In order to improve the withstanding capability of steel materials in neutron irradiation of fast reactors and extend the service life of the materials, the invention provide a method for improving the withstanding capability of the cladding material in the fast neutron irradiation environment.

3. SUMMARY OF THE INVENTION

To solve the above problems in the background of the prior art, the invention intended to provide a method for improving the withstanding capability of the cladding material in the fast neutron irradiation environment. The invention processes an annealing treatment of the cladding material by balancing the internal and external stresses, by pressure-bearing on both sides and multiple cycles of steady-state and transient operation, enhancing the withstanding capability of the steel in the high neutron irradiation environment, and improving the lifetime of the cladding material.

To achieve the above aims, the invention provides a technical solution: a method for improving the withstanding capability of the cladding material in the fast neutron irradiation environment:

The invention provides a method for improving the withstanding capability of the cladding material in the fast neutron irradiation environment, comprising the following steps:

    • selecting the cladding material with the annular structure and placing it on the outer side of the metallic fuel slug, with leaving a 0.2-0.8 mm gap between the metallic fuel slug and the cladding material;
    • processing the operation in a reactor subsequently, with an annealing process of the fast neutron reactor fuel during the operation of the reactor; and during the annealing process, the gas pressure of both inner surface and the outer surface of the cladding material are adjusted separately to obtain the balance, which improves the withstanding capability of the cladding material in the fast neutron irradiation environment;
    • the cladding material is steel material.

Further, the regulation of the inner surface gas pressure, and the outer surface gas pressure as well, of the cladding material is achieved by the following steps:

    • applying an external pressure to the cladding material by means of the primary circuit in the reactor core;
    • providing a gas channel at the top of the gas plenum of the clad material connected to the gas plenum of the clad material, and providing a pressure plug in the gas plenum; the pressure plug is provided in the shape of an umbrella cover and the inner wall of the pressure plug is in contact with the liquid metal coolant of the primary circuit;
    • the gas pressure discharges the liquid metal from the pressure plug thereby released to the primary circuit, when the pressure in the gas plenum of the cladding material is 4.3 to 10.3 MPa; and the pressure becomes less once the gas is released, therefore the liquid metal of the primary circuit re-enters the inner wall side of the pressure plug lid to seal the remaining gas, to guarantee the precise control of the gas pressure in the gas plenum by setting the mass of the pressure plug.

Further, the pressure in primary circuit is 3 to 8 MPa.

Further, the fuel slug adopts the high burnup U-50Zr metal fuel with periodic fission gas release.

Further, an annealing process is carried out by a plurality of cycles, and one cycle is a steady-state operation followed by a transient operation.

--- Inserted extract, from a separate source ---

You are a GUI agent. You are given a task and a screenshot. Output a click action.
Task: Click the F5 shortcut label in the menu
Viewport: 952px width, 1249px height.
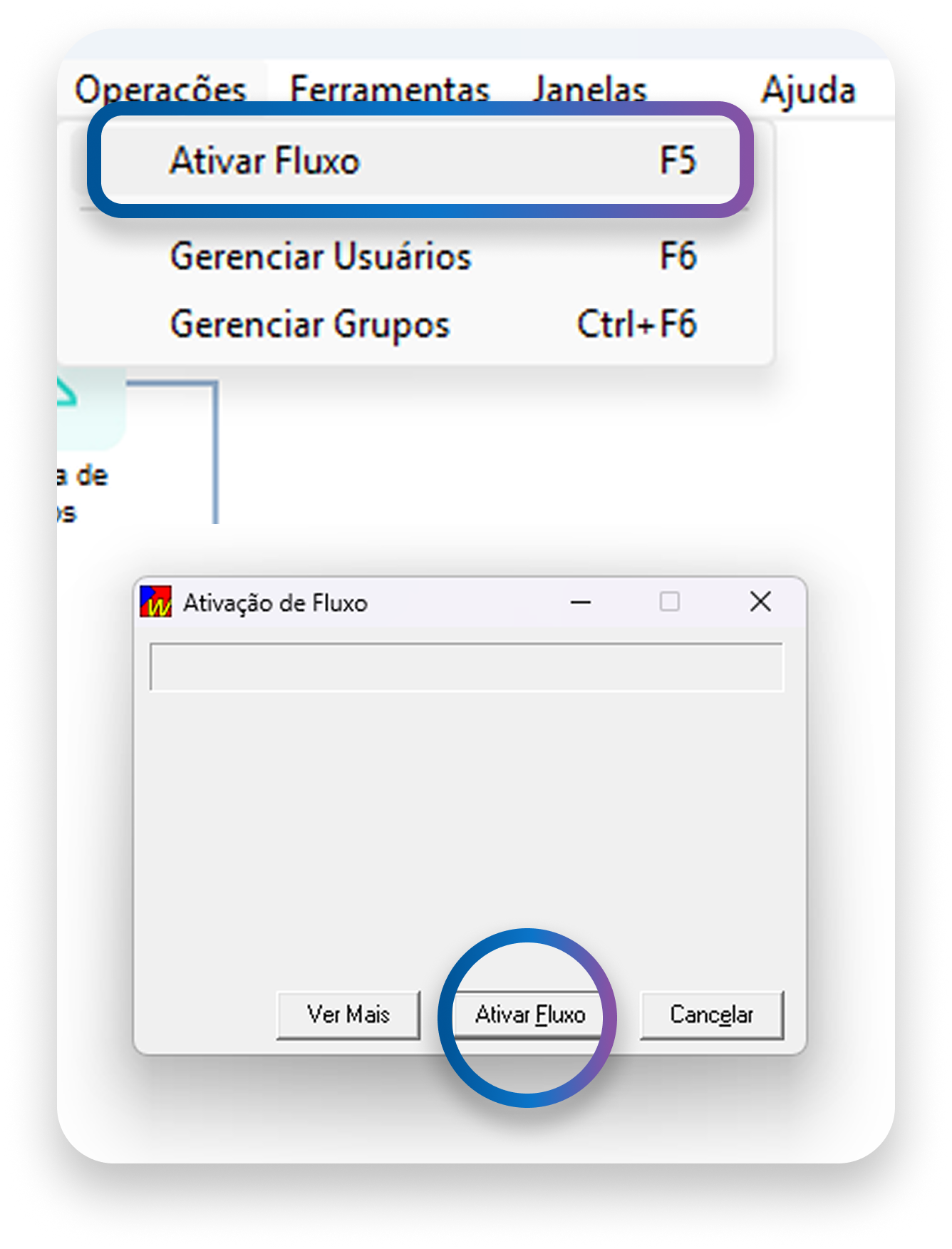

Further, the steady-state operation is converted to a transient operation when the irradiation damage to the cladding material is in the swelling incubation period and before significant embrittlement occurs.

Further, the temperature of the steady-state operation is at 400 to 600° C.

Further, the temperature of the transient operation is at 700 to 850° C.

Further, the period of the transient operation is 6 to 8 hours.

Further, before performing the first low temperature steady-state operation, prefilling the gas plenum of the cladding material until the internal pressure of the gas plenum is 1 MPa.

Compared with the prior art, the invention has the following advantages:

Compressive stress can directly reduce the diffusion coefficient of defects in the material system and thus reduce defect migration. By introducing compressive stress on both the inner and outer surfaces of the cladding material, the invention can alleviate the voids growth and irradiation segregation behaviors of the cladding material, to achieve a longer irradiation incubation period, and postpone the material failure. High temperature is another factor that can contribute to the postpone of material failure. Irradiated defects in materials exist a recovery behavior with increasing temperature, which is due to the fact that temperature activates a new defect diffusion mechanism that allows for the recombination of irradiation-introduced interstitial and vacancy-type defects. Thus the annealing treatment at a sufficiently high temperature can return the material to be near its unirradiated initial state. Therefore, the invention aims to mitigate irradiation damage by annealing the material at high temperatures.

In order to improve the withstanding capability of steel materials in neutron irradiation of fast reactors and extend the service life of the materials, the invention provide a method for improving the withstanding capability of the cladding material in the fast neutron irradiation environment.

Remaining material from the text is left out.